Using marginal maximum likelihood for categorical estimators

84 views
Skip to first unread message

Damiano D'Urso

unread,
Feb 7, 2019, 7:51:07 AM2/7/19
to lavaan
Hello,

I am currently try to use the marginal maximum likelihood estimation techniques to fit a categorical factor analysis model but I constantly run into this error: 

Error in GLIST[[mm]] : subscript out of bounds
In addition: Warning messages:
1: In if (n < 1L) return(integer(0L)) :
  the condition has length > 1 and only the first element will be used
2: In if (n == 1L) return(1L) :
  the condition has length > 1 and only the first element will be used
3: In n:2L : numerical expression has 2 elements: only the first used
4: In 1:nvar : numerical expression has 2 elements: only the first used

Here you can find an example of the code I am using both to generate the data and estimate the model:



###########################################################################################################################################
sampleSize <- 1000 #subjects per group
Groups <- 2

#setting aribtrary thresholds
thresh1 <- c(-2,0,2)
thresh2 <- c(-1,0.5,1.6)
thresh3 <- c(-1.5,0.9,1.8)
thresh4 <- c(-1.7,0.3,1.4)
thresh5 <- c(-2.1,0.8,1.7)
thresh6 <- c(-1.2,0.4,1.2)

#use a factor structure as data generating mechanism
F <- matrix(c(.9,.8, .7 , .6, .5, .8), ncol = 1) #the model 
rownames(F) <- paste('V', seq(1:6), sep = '')#add labels
colnames(F) <- c('F1')

R <- F%*%t(F) # create the correlation matrix
diag(R) <- 1 # adjust the diagonal to the matrix
R

#Create two groups using the same starting values and add a grouping variable

Data <- data.frame(NA)
Data2facTot <- list(NA)
DataOrdered2fac <- list()

for (i in 1:Groups){ 
  
Data2facTot[[i]]<- as.data.frame(rmvnorm(sampleSize, sigma = R))

# Make categorical:
Data2facTot[[i]][,1] <- as.numeric(cut(Data2facTot[[i]][,1],breaks = c(-Inf,thresh1,Inf)))
Data2facTot[[i]][,2] <- as.numeric(cut(Data2facTot[[i]][,2],breaks = c(-Inf,thresh2,Inf)))
Data2facTot[[i]][,3] <- as.numeric(cut(Data2facTot[[i]][,3],breaks = c(-Inf,thresh3,Inf)))
Data2facTot[[i]][,4] <- as.numeric(cut(Data2facTot[[i]][,4],breaks = c(-Inf,thresh4,Inf)))
Data2facTot[[i]][,5] <- as.numeric(cut(Data2facTot[[i]][,5],breaks = c(-Inf,thresh5,Inf)))
Data2facTot[[i]][,6] <- as.numeric(cut(Data2facTot[[i]][,6],breaks = c(-Inf,thresh6,Inf)))
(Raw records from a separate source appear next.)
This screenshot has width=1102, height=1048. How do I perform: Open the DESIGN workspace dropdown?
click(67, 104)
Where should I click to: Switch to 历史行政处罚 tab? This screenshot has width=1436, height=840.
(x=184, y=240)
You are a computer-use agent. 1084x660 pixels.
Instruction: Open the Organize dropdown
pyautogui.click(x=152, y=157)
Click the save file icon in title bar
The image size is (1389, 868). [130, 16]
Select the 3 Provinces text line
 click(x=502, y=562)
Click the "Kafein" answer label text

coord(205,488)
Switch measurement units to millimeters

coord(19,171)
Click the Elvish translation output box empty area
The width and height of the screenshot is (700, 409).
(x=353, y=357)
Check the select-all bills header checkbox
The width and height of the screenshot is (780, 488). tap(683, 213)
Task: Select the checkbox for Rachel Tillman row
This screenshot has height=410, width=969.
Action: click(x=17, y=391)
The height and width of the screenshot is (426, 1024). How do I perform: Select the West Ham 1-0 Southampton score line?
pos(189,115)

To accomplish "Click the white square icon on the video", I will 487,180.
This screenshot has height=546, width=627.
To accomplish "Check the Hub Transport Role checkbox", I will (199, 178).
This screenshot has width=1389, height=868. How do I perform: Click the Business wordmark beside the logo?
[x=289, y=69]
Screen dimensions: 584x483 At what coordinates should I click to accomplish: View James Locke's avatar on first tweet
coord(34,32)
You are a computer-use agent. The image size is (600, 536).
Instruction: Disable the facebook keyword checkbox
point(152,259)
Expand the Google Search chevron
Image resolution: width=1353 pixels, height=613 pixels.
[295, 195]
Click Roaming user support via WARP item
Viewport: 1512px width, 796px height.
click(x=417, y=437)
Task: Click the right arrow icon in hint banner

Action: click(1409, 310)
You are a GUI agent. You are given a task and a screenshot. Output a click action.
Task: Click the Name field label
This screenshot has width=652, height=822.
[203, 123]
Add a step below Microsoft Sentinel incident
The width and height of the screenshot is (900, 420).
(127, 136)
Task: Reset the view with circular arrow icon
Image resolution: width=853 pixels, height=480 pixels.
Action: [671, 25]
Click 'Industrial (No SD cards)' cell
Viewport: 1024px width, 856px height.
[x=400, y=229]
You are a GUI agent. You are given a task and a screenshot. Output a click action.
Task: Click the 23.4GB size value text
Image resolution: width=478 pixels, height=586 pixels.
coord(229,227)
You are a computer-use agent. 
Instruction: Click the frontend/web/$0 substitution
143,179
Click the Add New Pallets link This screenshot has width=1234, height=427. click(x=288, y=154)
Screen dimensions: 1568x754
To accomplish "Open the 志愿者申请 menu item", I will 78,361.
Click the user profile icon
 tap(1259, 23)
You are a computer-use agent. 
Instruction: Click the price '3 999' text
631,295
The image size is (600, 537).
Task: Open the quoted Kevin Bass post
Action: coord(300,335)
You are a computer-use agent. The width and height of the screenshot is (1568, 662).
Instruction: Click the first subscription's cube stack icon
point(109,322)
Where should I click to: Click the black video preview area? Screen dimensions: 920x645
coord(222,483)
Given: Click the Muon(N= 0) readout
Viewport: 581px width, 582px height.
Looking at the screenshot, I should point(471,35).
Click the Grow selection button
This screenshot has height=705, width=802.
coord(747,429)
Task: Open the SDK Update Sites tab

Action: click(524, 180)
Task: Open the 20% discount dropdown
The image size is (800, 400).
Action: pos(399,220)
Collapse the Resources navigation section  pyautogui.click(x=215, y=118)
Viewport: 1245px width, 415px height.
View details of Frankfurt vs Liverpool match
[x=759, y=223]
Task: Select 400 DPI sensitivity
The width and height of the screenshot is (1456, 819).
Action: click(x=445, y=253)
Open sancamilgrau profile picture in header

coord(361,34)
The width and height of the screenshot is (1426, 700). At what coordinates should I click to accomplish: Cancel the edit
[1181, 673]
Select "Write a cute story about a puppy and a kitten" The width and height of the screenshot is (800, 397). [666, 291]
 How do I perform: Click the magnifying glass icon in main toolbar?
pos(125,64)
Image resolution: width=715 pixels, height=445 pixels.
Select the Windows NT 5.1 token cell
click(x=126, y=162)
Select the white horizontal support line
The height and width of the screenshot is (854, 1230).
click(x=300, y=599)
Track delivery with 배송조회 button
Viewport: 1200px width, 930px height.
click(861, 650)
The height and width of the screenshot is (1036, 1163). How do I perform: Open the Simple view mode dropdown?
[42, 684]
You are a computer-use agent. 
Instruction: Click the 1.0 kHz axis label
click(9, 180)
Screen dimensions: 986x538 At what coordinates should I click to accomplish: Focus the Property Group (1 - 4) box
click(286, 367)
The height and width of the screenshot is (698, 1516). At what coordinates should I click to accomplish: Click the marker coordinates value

#Now calculate polychoric correlation
DataOrdered2fac[[i]] <- Data2facTot[[i]]
DataOrdered2fac[[i]][,1] <- ordered(Data2facTot[[i]][,1])
DataOrdered2fac[[i]][,2] <- ordered(Data2facTot[[i]][,2])
DataOrdered2fac[[i]][,3] <- ordered(Data2facTot[[i]][,3])
DataOrdered2fac[[i]][,4] <- ordered(Data2facTot[[i]][,4])
DataOrdered2fac[[i]][,5] <- ordered(Data2facTot[[i]][,5])
DataOrdered2fac[[i]][,6] <- ordered(Data2facTot[[i]][,6])

names(DataOrdered2fac[[i]]) <- c("a","b",'c','d','e','f')
}

Groupingvar <- c(rep('Tomatoes',sampleSize), rep('Potatoes', sampleSize))
AggregatedData <- Reduce(rbind, DataOrdered2fac)
AggregatedData$Groupingvar <- Groupingvar

AggregatedDataNum <- Reduce(rbind, Data2facTot)
AggregatedDataNum$Groupingvar <- Groupingvar

lavCor(DataOrdered2fac)

#compare lavcor with original cor mat generated from 2 factor model
lavCor(DataOrdered2fac)
R

#################################################################################################
#FIT THE MODEL CAN BE DONE USING DIFFERENT SETS OF CONSTRAINTS, THIS IS LAVAAN DEFAULT

#MODEL
Model2fac <- '
#Latent variable definition
F1 =~ a + b + c + d + e + f

#thresholds
a | t1 + t2 + t3
b | t1 + t2 + t3
c | t1 + t2 + t3
d | t1 + t2 + t3
e | t1 + t2 + t3
f | t1 + t2 + t3

'

#FIT DEFAULT LAVAAN MODEL
fit <- cfa(Model2fac, 
           AggregatedData, 
           group = 'Groupingvar', 
           #group.equal = 'thresholds',
           estimator = 'MML')


And then I get the error!
Is there any problem in this version or am I doing something wrong ?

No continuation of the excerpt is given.